EXERCISE INPUT Block Start

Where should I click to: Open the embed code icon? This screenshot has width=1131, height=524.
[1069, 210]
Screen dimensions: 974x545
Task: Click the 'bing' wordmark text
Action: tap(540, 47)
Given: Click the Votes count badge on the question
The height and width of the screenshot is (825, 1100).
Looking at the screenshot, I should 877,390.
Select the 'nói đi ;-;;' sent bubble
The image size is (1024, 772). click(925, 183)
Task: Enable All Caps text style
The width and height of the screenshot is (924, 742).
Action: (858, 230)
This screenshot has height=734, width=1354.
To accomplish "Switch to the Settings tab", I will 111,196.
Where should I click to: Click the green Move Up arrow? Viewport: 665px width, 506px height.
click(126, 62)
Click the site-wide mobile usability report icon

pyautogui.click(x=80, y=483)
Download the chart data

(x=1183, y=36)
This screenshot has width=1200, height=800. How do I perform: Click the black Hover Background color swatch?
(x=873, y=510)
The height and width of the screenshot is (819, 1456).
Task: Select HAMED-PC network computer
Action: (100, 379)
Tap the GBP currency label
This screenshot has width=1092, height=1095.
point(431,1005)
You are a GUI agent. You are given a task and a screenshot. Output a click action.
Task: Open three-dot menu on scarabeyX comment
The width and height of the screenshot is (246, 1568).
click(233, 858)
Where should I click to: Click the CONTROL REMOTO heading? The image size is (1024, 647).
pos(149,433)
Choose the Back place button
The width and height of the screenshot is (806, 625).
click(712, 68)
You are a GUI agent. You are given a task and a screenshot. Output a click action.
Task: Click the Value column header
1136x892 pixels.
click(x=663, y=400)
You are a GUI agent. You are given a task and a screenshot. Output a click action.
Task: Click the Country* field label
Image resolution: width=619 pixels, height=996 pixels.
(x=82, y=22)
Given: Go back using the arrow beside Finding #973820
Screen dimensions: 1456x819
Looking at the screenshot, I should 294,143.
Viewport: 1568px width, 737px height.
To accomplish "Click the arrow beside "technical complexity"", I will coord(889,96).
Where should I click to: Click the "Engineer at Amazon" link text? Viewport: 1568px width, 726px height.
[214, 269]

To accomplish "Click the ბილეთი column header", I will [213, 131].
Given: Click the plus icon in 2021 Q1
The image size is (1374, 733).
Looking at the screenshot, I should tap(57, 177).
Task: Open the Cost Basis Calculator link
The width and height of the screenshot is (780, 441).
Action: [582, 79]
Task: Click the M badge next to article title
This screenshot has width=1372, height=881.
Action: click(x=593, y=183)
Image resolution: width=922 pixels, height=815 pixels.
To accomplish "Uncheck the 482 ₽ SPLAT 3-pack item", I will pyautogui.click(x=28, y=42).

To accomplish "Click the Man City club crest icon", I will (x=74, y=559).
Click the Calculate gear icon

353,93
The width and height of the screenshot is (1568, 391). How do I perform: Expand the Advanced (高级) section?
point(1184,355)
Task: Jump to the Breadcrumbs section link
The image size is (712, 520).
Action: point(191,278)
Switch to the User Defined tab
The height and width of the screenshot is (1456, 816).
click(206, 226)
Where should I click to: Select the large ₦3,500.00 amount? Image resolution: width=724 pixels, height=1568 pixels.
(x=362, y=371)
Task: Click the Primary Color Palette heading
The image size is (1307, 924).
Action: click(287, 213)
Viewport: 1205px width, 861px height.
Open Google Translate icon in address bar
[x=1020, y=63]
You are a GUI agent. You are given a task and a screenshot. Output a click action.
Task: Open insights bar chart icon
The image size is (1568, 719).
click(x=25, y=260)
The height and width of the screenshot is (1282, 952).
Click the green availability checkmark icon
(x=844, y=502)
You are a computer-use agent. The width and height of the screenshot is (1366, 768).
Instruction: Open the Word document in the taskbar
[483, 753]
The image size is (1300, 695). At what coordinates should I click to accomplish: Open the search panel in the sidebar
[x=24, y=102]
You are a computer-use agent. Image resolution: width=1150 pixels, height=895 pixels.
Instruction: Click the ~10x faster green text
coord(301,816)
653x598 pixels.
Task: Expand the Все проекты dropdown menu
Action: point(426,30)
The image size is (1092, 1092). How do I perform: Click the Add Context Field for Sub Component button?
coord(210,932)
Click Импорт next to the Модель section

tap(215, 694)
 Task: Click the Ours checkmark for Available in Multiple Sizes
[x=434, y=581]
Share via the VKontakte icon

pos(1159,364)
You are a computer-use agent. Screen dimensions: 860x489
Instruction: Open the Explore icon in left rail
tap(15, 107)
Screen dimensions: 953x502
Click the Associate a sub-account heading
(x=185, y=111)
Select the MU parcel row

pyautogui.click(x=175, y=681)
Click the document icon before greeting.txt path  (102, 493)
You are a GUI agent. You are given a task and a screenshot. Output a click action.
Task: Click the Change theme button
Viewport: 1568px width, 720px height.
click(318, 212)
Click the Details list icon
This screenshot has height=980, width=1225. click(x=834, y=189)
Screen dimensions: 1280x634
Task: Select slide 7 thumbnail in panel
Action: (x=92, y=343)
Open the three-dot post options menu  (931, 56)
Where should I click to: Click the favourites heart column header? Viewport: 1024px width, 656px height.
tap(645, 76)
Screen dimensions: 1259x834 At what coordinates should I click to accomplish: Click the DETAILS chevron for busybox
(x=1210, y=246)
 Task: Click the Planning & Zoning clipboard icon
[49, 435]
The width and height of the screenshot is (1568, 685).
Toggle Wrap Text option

EXERCISE INPUT Block End

Give back the material exactly as it is shown above.

FINISHED TASK:
Where should I click to: Open the embed code icon? This screenshot has width=1131, height=524.
[1069, 210]
Screen dimensions: 974x545
Task: Click the 'bing' wordmark text
Action: tap(540, 47)
Given: Click the Votes count badge on the question
The height and width of the screenshot is (825, 1100).
Looking at the screenshot, I should 877,390.
Select the 'nói đi ;-;;' sent bubble
The image size is (1024, 772). click(925, 183)
Task: Enable All Caps text style
The width and height of the screenshot is (924, 742).
Action: (858, 230)
This screenshot has height=734, width=1354.
To accomplish "Switch to the Settings tab", I will 111,196.
Where should I click to: Click the green Move Up arrow? Viewport: 665px width, 506px height.
click(126, 62)
Click the site-wide mobile usability report icon

pyautogui.click(x=80, y=483)
Download the chart data

(x=1183, y=36)
This screenshot has width=1200, height=800. How do I perform: Click the black Hover Background color swatch?
(x=873, y=510)
The height and width of the screenshot is (819, 1456).
Task: Select HAMED-PC network computer
Action: (100, 379)
Tap the GBP currency label
This screenshot has width=1092, height=1095.
point(431,1005)
You are a GUI agent. You are given a task and a screenshot. Output a click action.
Task: Open three-dot menu on scarabeyX comment
The width and height of the screenshot is (246, 1568).
click(233, 858)
Where should I click to: Click the CONTROL REMOTO heading? The image size is (1024, 647).
pos(149,433)
Choose the Back place button
The width and height of the screenshot is (806, 625).
click(712, 68)
You are a GUI agent. You are given a task and a screenshot. Output a click action.
Task: Click the Value column header
1136x892 pixels.
click(x=663, y=400)
You are a GUI agent. You are given a task and a screenshot. Output a click action.
Task: Click the Country* field label
Image resolution: width=619 pixels, height=996 pixels.
(x=82, y=22)
Given: Go back using the arrow beside Finding #973820
Screen dimensions: 1456x819
Looking at the screenshot, I should 294,143.
Viewport: 1568px width, 737px height.
To accomplish "Click the arrow beside "technical complexity"", I will coord(889,96).
Where should I click to: Click the "Engineer at Amazon" link text? Viewport: 1568px width, 726px height.
[214, 269]

To accomplish "Click the ბილეთი column header", I will [213, 131].
Given: Click the plus icon in 2021 Q1
The image size is (1374, 733).
Looking at the screenshot, I should tap(57, 177).
Task: Open the Cost Basis Calculator link
The width and height of the screenshot is (780, 441).
Action: [582, 79]
Task: Click the M badge next to article title
This screenshot has width=1372, height=881.
Action: click(x=593, y=183)
Image resolution: width=922 pixels, height=815 pixels.
To accomplish "Uncheck the 482 ₽ SPLAT 3-pack item", I will pyautogui.click(x=28, y=42).

To accomplish "Click the Man City club crest icon", I will (x=74, y=559).
Click the Calculate gear icon

353,93
The width and height of the screenshot is (1568, 391). How do I perform: Expand the Advanced (高级) section?
point(1184,355)
Task: Jump to the Breadcrumbs section link
The image size is (712, 520).
Action: point(191,278)
Switch to the User Defined tab
The height and width of the screenshot is (1456, 816).
click(206, 226)
Where should I click to: Select the large ₦3,500.00 amount? Image resolution: width=724 pixels, height=1568 pixels.
(x=362, y=371)
Task: Click the Primary Color Palette heading
The image size is (1307, 924).
Action: click(287, 213)
Viewport: 1205px width, 861px height.
Open Google Translate icon in address bar
[x=1020, y=63]
You are a GUI agent. You are given a task and a screenshot. Output a click action.
Task: Open insights bar chart icon
The image size is (1568, 719).
click(x=25, y=260)
The height and width of the screenshot is (1282, 952).
Click the green availability checkmark icon
(x=844, y=502)
You are a computer-use agent. The width and height of the screenshot is (1366, 768).
Instruction: Open the Word document in the taskbar
[483, 753]
The image size is (1300, 695). At what coordinates should I click to accomplish: Open the search panel in the sidebar
[x=24, y=102]
You are a computer-use agent. Image resolution: width=1150 pixels, height=895 pixels.
Instruction: Click the ~10x faster green text
coord(301,816)
653x598 pixels.
Task: Expand the Все проекты dropdown menu
Action: point(426,30)
The image size is (1092, 1092). How do I perform: Click the Add Context Field for Sub Component button?
coord(210,932)
Click Импорт next to the Модель section

tap(215, 694)
 Task: Click the Ours checkmark for Available in Multiple Sizes
[x=434, y=581]
Share via the VKontakte icon

pos(1159,364)
You are a computer-use agent. Screen dimensions: 860x489
Instruction: Open the Explore icon in left rail
tap(15, 107)
Screen dimensions: 953x502
Click the Associate a sub-account heading
(x=185, y=111)
Select the MU parcel row

pyautogui.click(x=175, y=681)
Click the document icon before greeting.txt path  (102, 493)
You are a GUI agent. You are given a task and a screenshot. Output a click action.
Task: Click the Change theme button
Viewport: 1568px width, 720px height.
click(318, 212)
Click the Details list icon
This screenshot has height=980, width=1225. click(x=834, y=189)
Screen dimensions: 1280x634
Task: Select slide 7 thumbnail in panel
Action: (x=92, y=343)
Open the three-dot post options menu  (931, 56)
Where should I click to: Click the favourites heart column header? Viewport: 1024px width, 656px height.
tap(645, 76)
Screen dimensions: 1259x834 At what coordinates should I click to accomplish: Click the DETAILS chevron for busybox
(x=1210, y=246)
 Task: Click the Planning & Zoning clipboard icon
[49, 435]
The width and height of the screenshot is (1568, 685).
Toggle Wrap Text option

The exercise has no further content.